═══ SOURCE TEXT
Adam McLane is a partner at The Youth Cartel, co-author of A Parent's Guide to Understanding Social Media, blogger of 10+ years, and a fan of all things San Diego State University Aztecs.

13 replies on “Rejecting the priesthood of the staff”

Really good stuff, I have had to fight through this a lot and through my thoughts of having to have things done MY way because I “get” it and you don’t. A lot of humility goes into this concept, but what fruit can come from this as well…Thanks Adam, this is really good stuff that more of us need to hear and put into practice!

The timing of this post was incredible… I was talking about this with a volunteer about five minutes before I opened Google Reader and saw this post – she totally “gets” the concept but had never heard the term “priesthood of all believers.” I wasn’t sure if this was a Lutheran term or not (I work at a Lutheran church), and it’s use here didn’t clarify that for me at all, since it’s on a not-Lutheran blog but quotes Luther! 🙂

I think you are right when you say most staff people don’t know HOW to turn over the reins. I am totally willing and believe it’s the right thing to do… but I can’t figure out how to go about actually doing it. I think the answer in the past has been, “raise up great volunteer leaders to run your church programs” but that’s falling short, I think. I don’t think “priests” need an event happening and a written volunteer job description in their back pocket to be ministers… so how do we raise up people (or, how do we step out of the way so GOD can raise them up?) who will reach their neighbors (and their coworkers, and friends, and classmates, too) with the hope of Jesus Christ, even if the church isn’t sponsoring an event or a campaign focused on that?

When someone figures that out, let me know. 🙂

Really good stuff, I have had to fight through this a lot and through my thoughts of having to have things done MY way because I “get” it and you don’t. A lot of humility goes into this concept, but what fruit can come from this as well…Thanks Adam, this is really good stuff that more of us need to hear and put into practice!
══════
## APPLY WHAT YOU READ
• a. In the blog excerpt, change "San Diego State University" to "SDSU" and rewrite the passage that begins at the words "Adam McLane is" and stops after "State University Aztecs.".
• b. Decide whether each statement agrees with the blog excerpt. Answer yes or no for each, and quote the deciding words.
(i) Adam McLane co-wrote A Parent's Guide to Understanding Social Media.
(ii) The commenter who mentions a volunteer works at a Lutheran church.
(iii) The post received 20 replies.
• c. Using the blog excerpt, answer each question:
(i) Adam McLane is a fan of which university's Aztecs?
(ii) What term had the volunteer never heard?
(iii) What did the commenter open before seeing the post?
═══ SUPPLIED INFORMATION
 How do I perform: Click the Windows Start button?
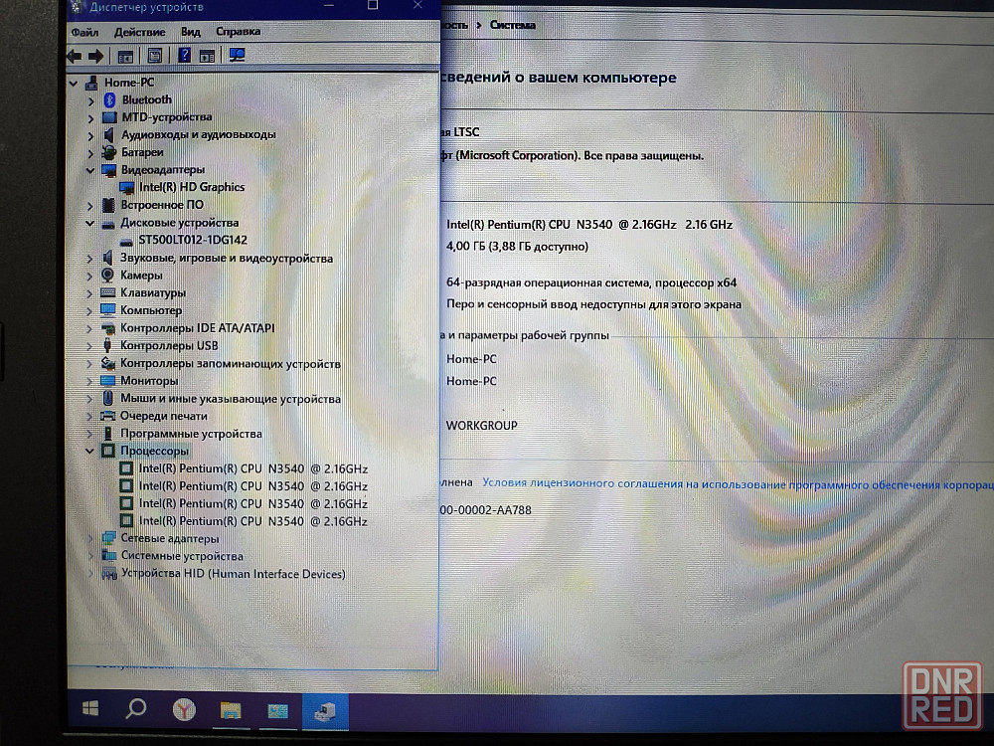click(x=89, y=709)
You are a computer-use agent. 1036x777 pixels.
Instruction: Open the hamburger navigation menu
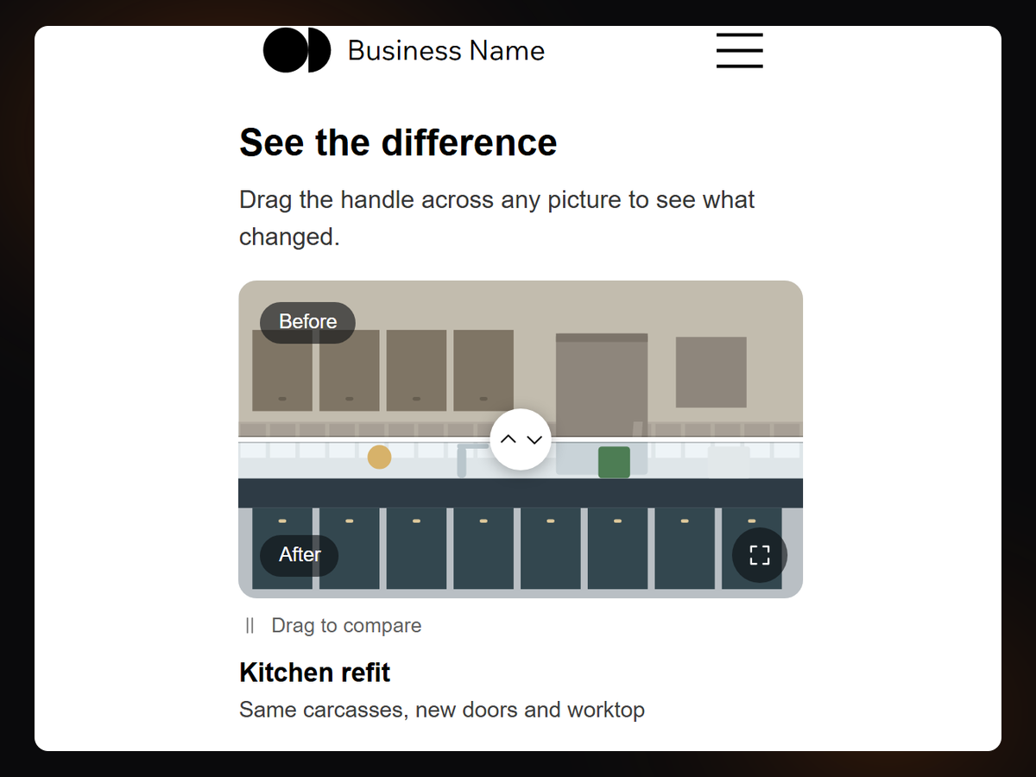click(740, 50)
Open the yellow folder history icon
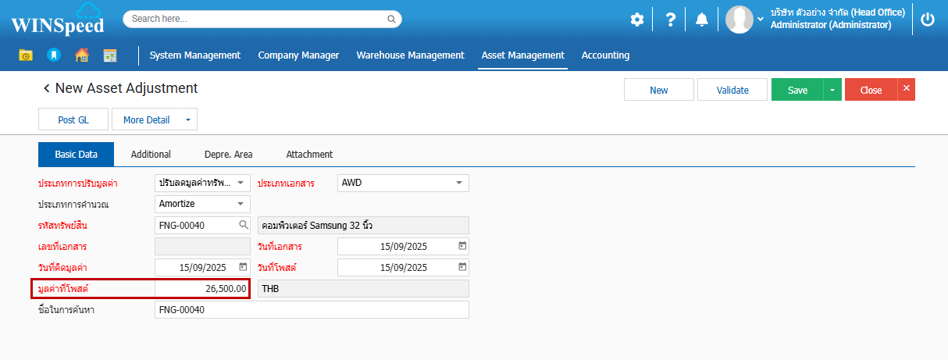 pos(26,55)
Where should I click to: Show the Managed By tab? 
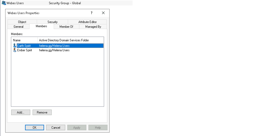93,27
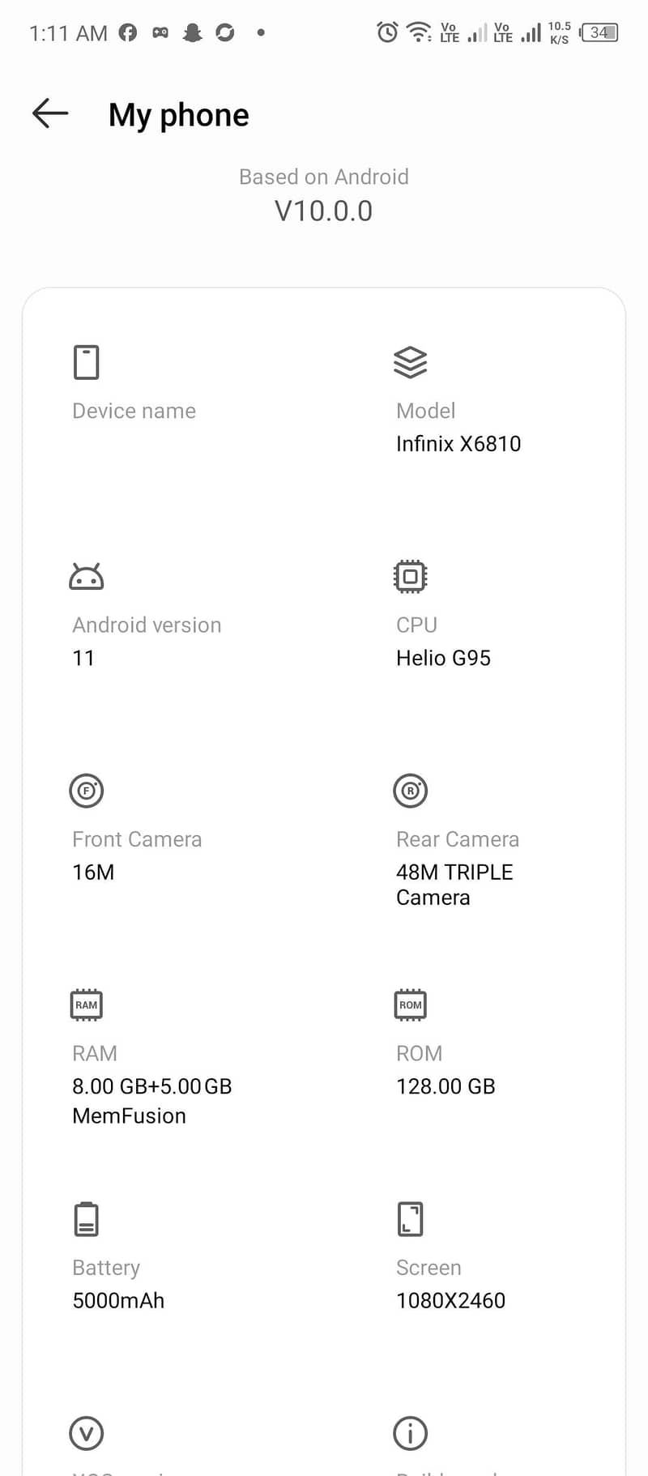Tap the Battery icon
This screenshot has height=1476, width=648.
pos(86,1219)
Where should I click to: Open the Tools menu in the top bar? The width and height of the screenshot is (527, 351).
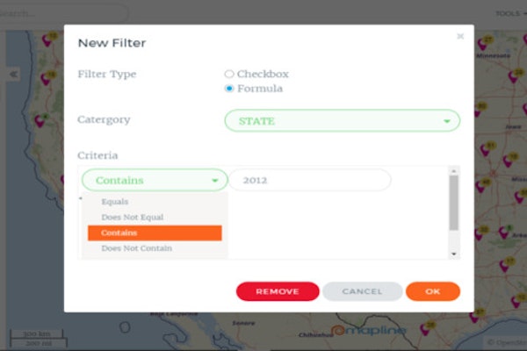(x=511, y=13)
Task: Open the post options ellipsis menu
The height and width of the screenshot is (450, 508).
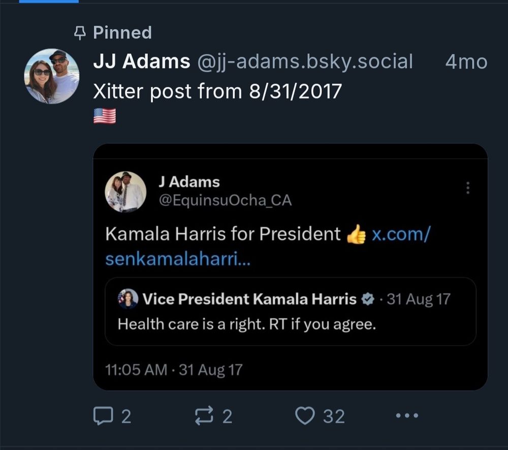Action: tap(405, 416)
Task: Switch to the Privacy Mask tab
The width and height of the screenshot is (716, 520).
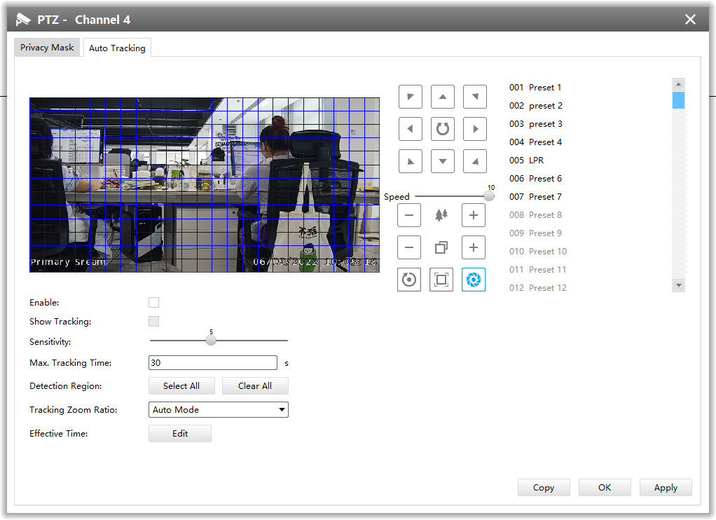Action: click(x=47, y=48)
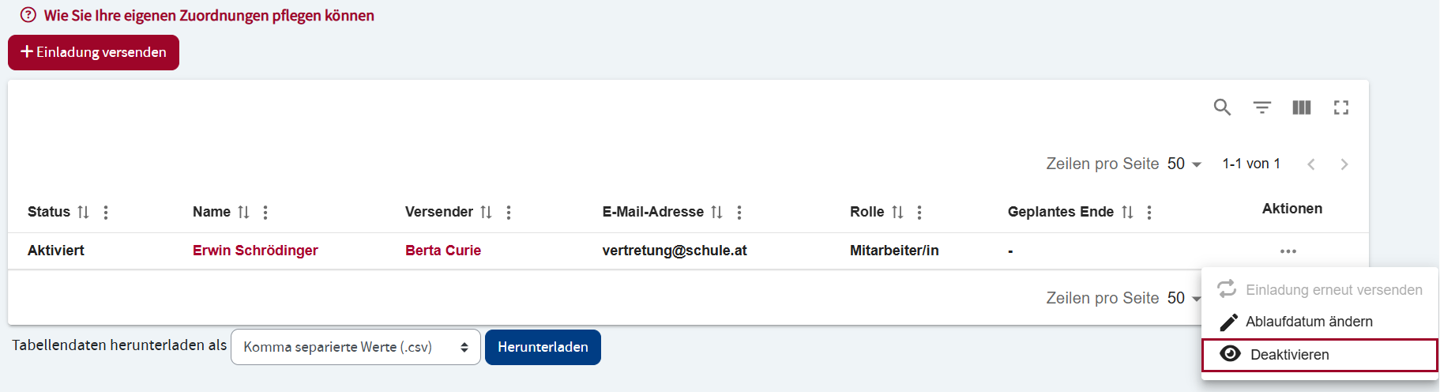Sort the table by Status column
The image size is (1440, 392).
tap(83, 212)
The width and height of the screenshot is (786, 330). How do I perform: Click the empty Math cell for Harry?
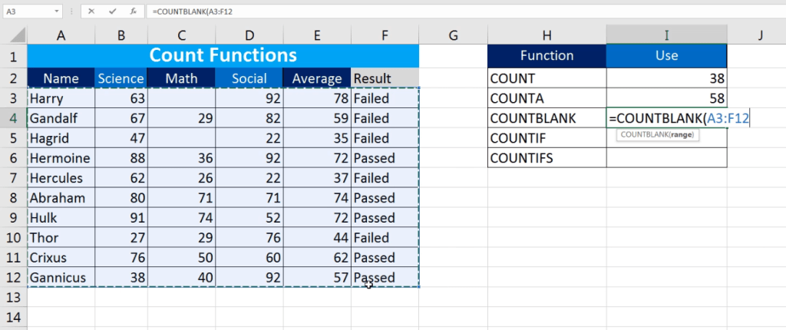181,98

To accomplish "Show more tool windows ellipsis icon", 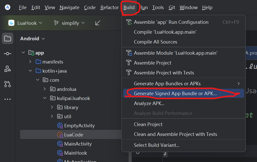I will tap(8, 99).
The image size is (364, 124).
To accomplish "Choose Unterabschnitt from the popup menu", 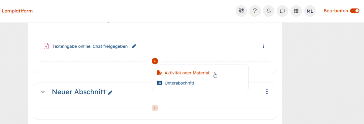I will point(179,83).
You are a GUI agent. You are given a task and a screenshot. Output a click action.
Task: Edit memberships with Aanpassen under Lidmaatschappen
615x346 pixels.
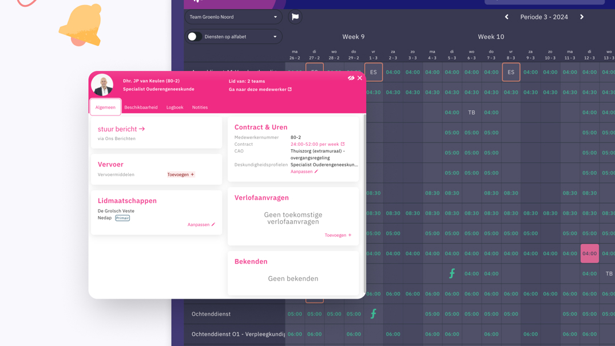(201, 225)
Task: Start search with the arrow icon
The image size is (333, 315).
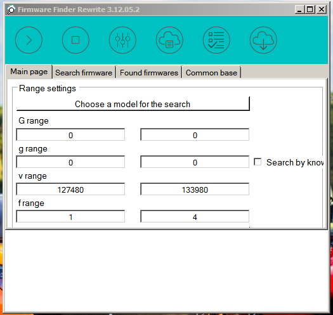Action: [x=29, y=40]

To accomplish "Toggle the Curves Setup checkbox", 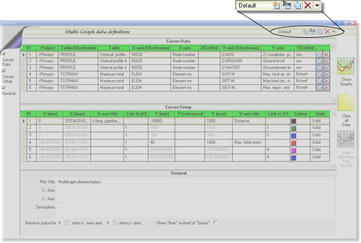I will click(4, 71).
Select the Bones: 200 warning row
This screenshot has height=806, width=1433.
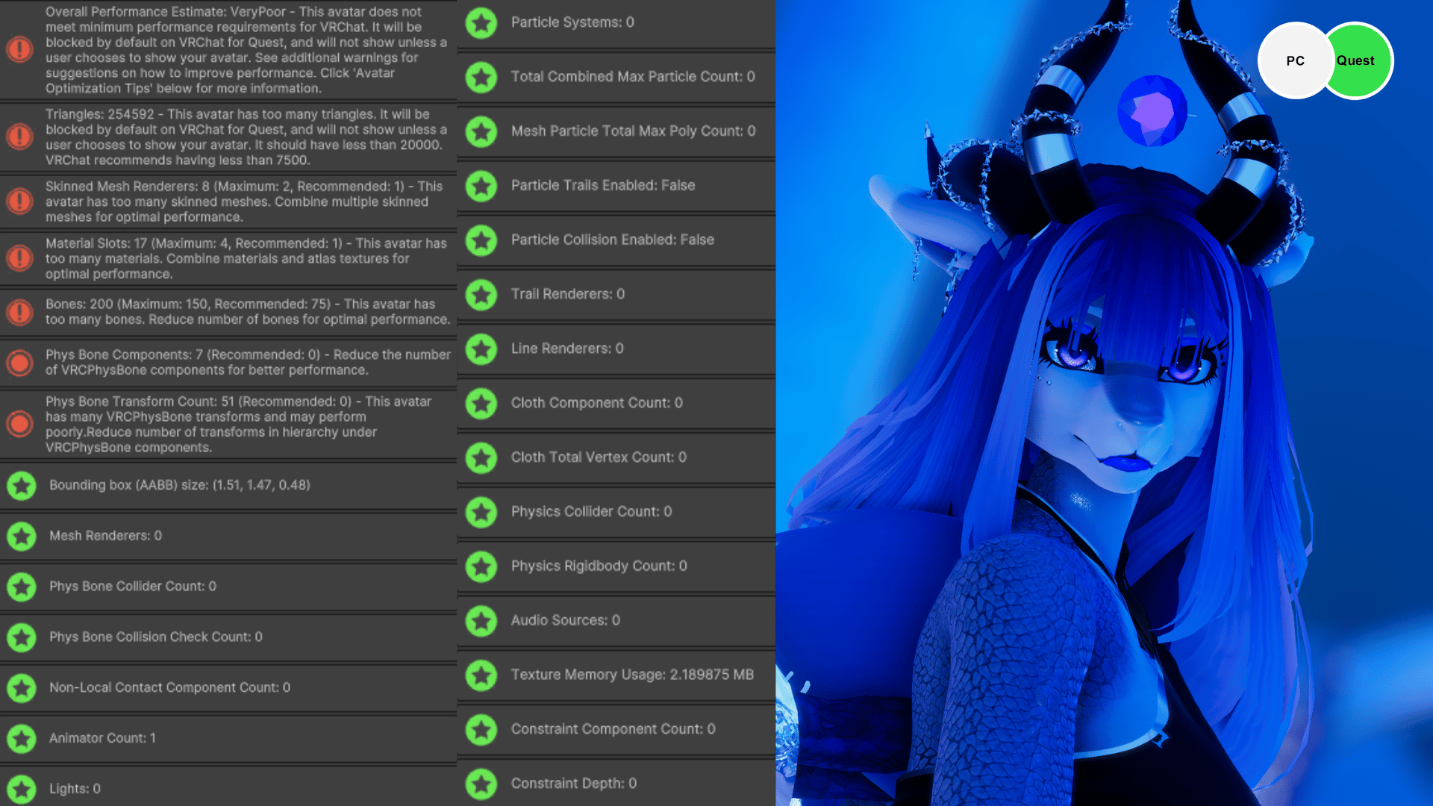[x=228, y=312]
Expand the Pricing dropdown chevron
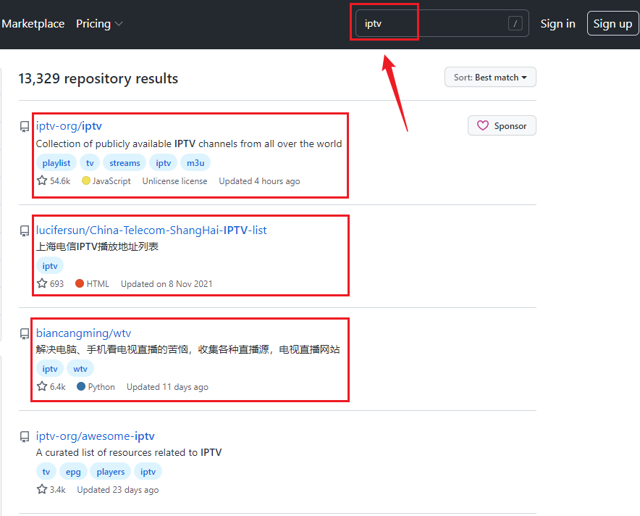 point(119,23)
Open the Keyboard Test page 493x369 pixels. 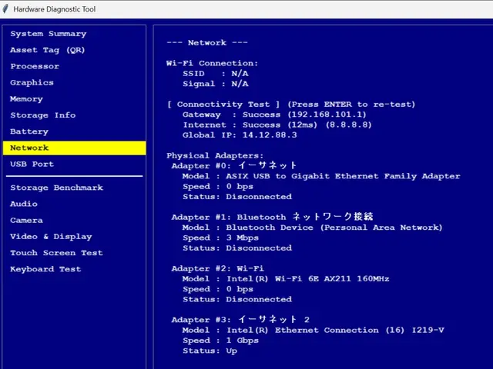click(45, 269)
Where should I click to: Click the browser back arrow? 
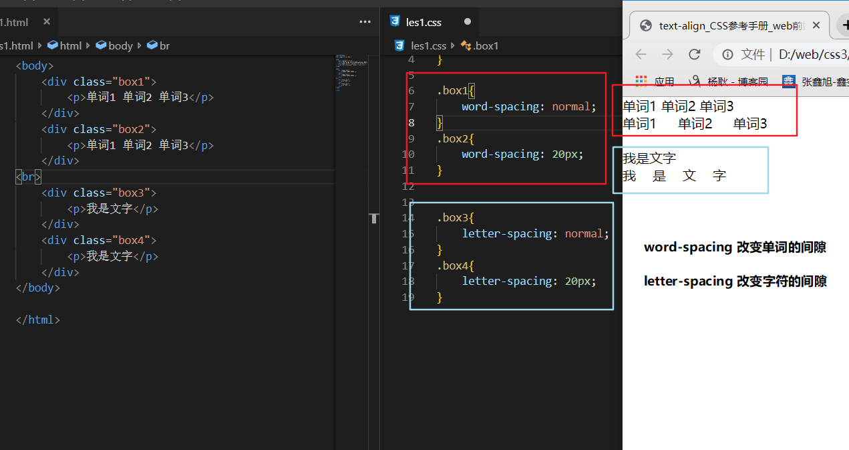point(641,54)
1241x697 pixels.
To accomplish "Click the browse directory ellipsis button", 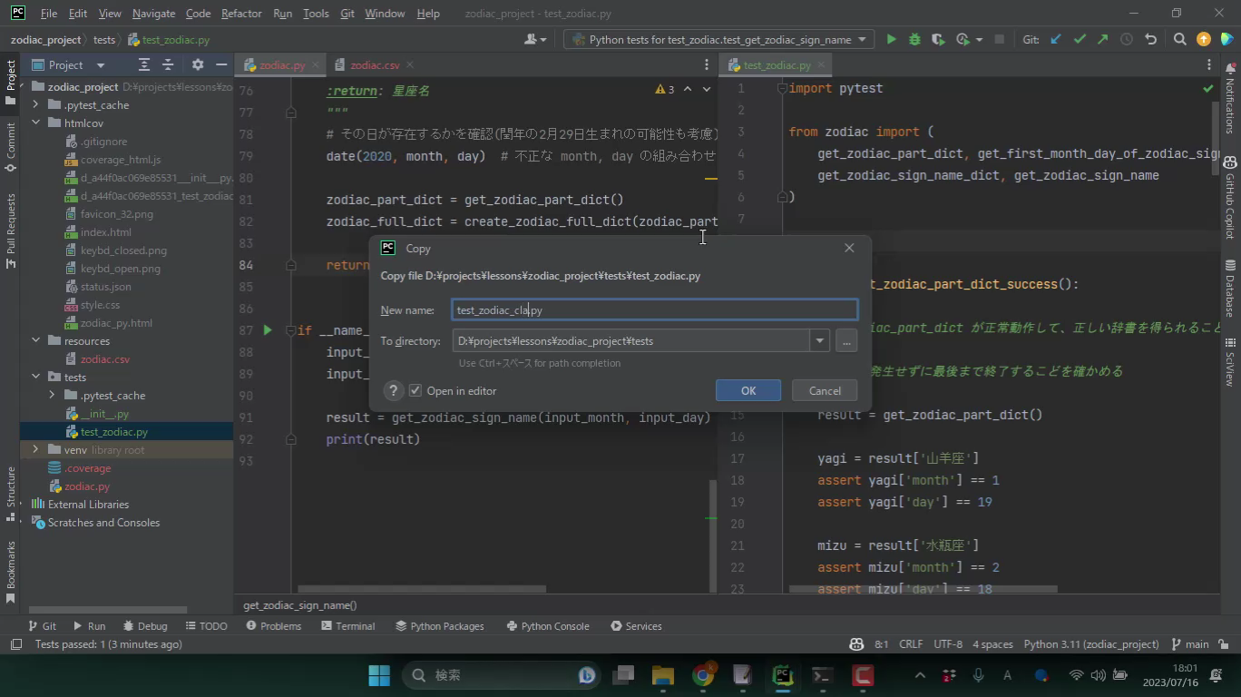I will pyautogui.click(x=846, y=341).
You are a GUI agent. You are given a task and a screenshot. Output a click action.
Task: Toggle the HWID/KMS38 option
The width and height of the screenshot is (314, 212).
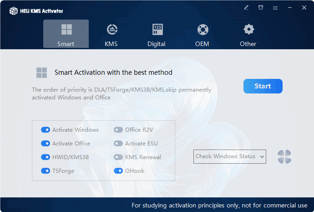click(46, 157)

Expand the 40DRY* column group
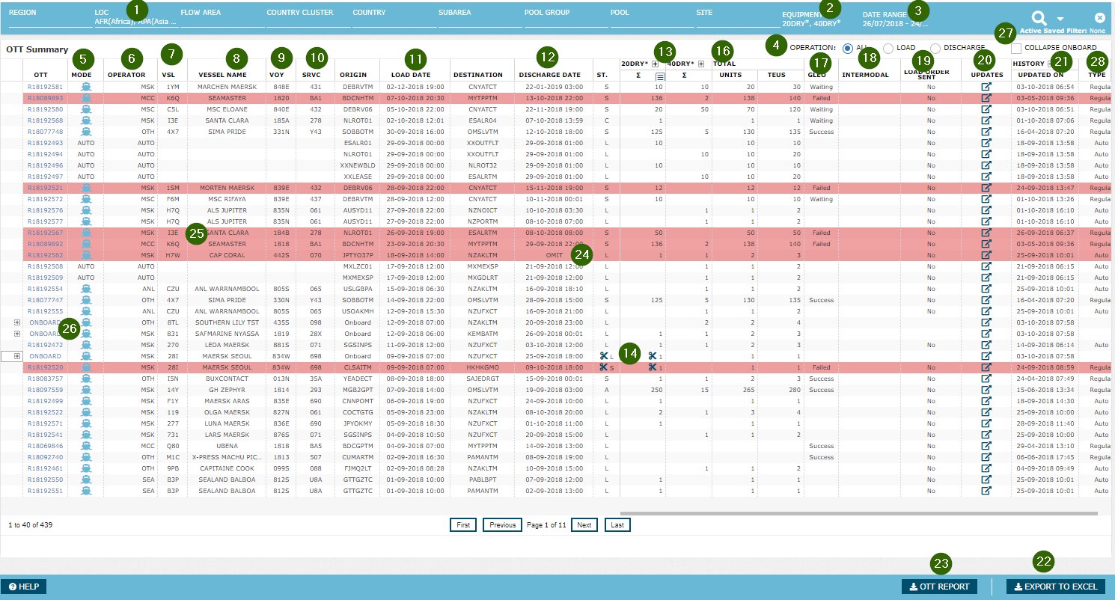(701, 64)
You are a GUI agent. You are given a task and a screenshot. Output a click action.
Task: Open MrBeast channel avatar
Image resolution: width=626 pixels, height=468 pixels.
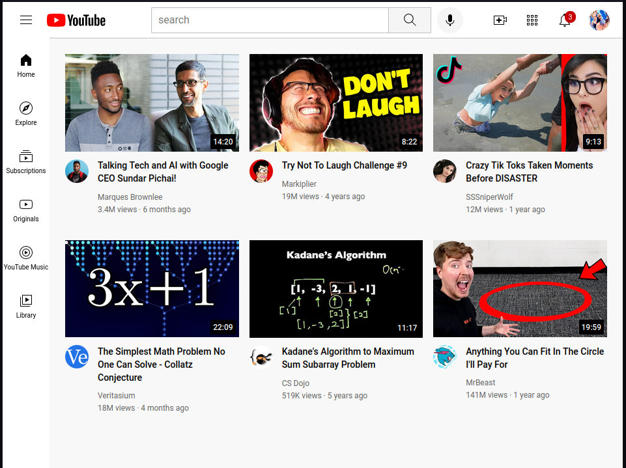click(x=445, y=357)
══════
## SOLUTIONS
• a.
Adam McLane is a partner at The Youth Cartel, co-author of A Parent's Guide to Understanding Social Media, blogger of 10+ years, and a fan of all things SDSU Aztecs.

• b.
(i) Yes: "co-author of A Parent's Guide to Understanding Social Media"
(ii) Yes: "I work at a Lutheran church"
(iii) No: "13 replies on “Rejecting the priesthood of the staff”"

• c.
(i) San Diego State University
(ii) "priesthood of all believers"
(iii) Google Reader